I grew up in the town that the NY Rangers practiced in. As a benefit of that we had a really great Ice Rink just a half a mile from my house. All of the town kids learned to skate on that rink and some of my fondest memories took place on the ice there. Until I got into high school and played hockey. Our team and actually many of the kids from local schools had a huge issue with right turns. Why? Well the rink that we all were so fond of only let skaters go in a counter-clockwise direction around the ice. Everyone was so used to going left that we had developed a weak side unintentionally.
I know spare us the childhood memories Shooter, what has this got to do with getting killed from practice? It’s simple, muscle memory and training are designed to allow your body to move and think for you in a high stress situation. Much like my preprogrammed desire to turn left if we practice and train at ranges that do not let you move and shoot you are likely to stop to reload.
Think about that for a second. You train at your range in a fixed stance, with a shelf of bench in front of you, with nobody shooting at you, often firing once every 3 seconds at the fastest with a focus on trigger control and shot placement. Ask any police or military, do this in the real world and you’re dead.

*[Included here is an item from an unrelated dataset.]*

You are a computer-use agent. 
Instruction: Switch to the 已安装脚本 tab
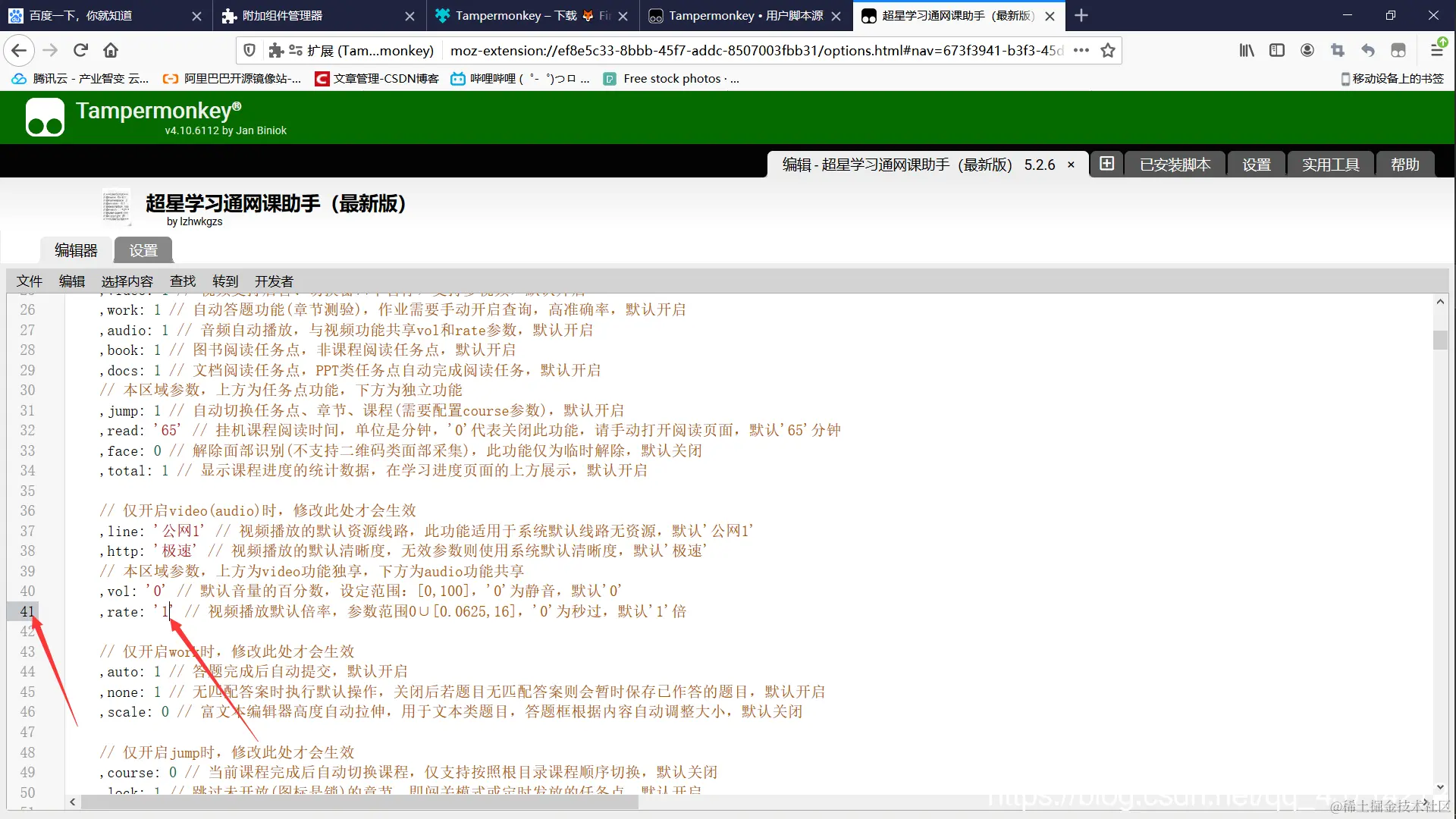coord(1174,164)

We were performing a move and shoot drill when the person ran out of ammunition. Instead of taking cover or continuing to move the person stopped right there and reloaded the magazine standing fully upright. The instructor to his credit didn’t embarrass the person but did use it as a teaching opportunity. The instinct this shooter had built was when you reload you stop look at your weapon draw your magazine and then reload. We all had been instructed from the beginning to reload on the move or find cover. Those instructions however did not overrule the trained in mindset of how they had always handled a reload.

Many ranges, scratch that, all but a few and only during training will allow you to move and shoot. This is where training at home with snap caps becomes useful. Practice your draw and make sure you can do it in your regular clothes. I see people at classes with fancy drop leg rigs. Your not wearing that to Target and likely not around the house either. Stop training like your a commando when that is not the situation or gear you’re going to be in or have when trouble comes knocking.
Practice reloading your mags on the move and behind cover in your house. Develop a plan for how you plan to clear your home of intruders. Execute and practice that plan with an empty weapon or snap caps as often as you can.
Developing the right muscle memory is the key to safety. Developing the wrong muscle memory and techniques is likely to actually do you more harm. While trigger discipline and weapon proficiency needs to be practised on the range, and should be every chance you get. Make sure you follow that up with practical movement and training at home that more realistically mimics your real world needs.
Range time is expensive and ammunition is both expensive and hard to find. Use the home practice techniques to better equip you for a real work situation and the best part is it is free.
If you do not own a set of snap caps I would highly recommend getting some. They are great for home practice. Also loading them in your magazines between live rounds is a great way to simulate am malfunction at the range.